In place, too, is a 10-year alliance between Massachusetts General Hospital (MGH) and Elevatebio. The pact provides the hospital with preferred access to Basecamp research, process development and the manufacturing facility in Waltham, Mass., for development and production of cell and gene therapies developed at MGH. In return, the hospital made an investment in Basecamp, the facilities and staff of which will support a spectrum of programs. As part of the arrangement, the parties will jointly identify cell and gene technologies from university labs and other external sources.

“We’ve begun to pull several other portfolio companies across a wide variety of technologies, including AAV-based technologies, CAR Ts, and more T-cell receptor T-cell therapies,” Hallal said. Details are due later this year. The series B financing includes new Elevatebio investors The Invus Group, Surveyor Capital, EDBI and Vertex Ventures, who joined existing supporters in the round.

HSCT and COVID-19 came together in a call hosted with key opinion leaders (KOLs) by SVB Leerink analyst Mani Foroohar and colleagues. The intent was to gauge the “evolving clinical impact” of the pandemic virus. “In the near term, both KOLs believe patients will be treated with non-transplant standard of care where possible with transplantation or experimental therapies reserved for life-threatening cases (malignancies, neurocognitive disorders) due to capacity constraint.” Surprisingly enough, both were “optimistic that supply chains and clinical trial enrollment would ‘snap back’ for ex vivo treatment, early in the flattening of the COVID-19 diagnosis curve in the U.S.,” Foroohar wrote in a report.
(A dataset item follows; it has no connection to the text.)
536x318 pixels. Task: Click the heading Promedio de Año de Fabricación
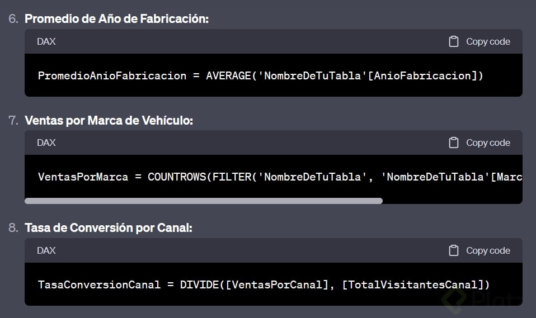[x=116, y=19]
Specifically, the KOLs suggested that, for ex vivo clinical trials – those by such firms as Avro Bio Inc., Bluebird Bio Inc. and Rocket Pharmaceuticals Inc. – especially those for which sites have already collected a substantial supply of banked cells, as in the case of Bluebird, “are likely to be transplanted first” when COVID-19 infection becomes less severe. “For CAR T and other treatments that are more urgent, if cells have already been collected and frozen, patients will be treated ahead” of the flattened curve in virus diagnosis, in their view.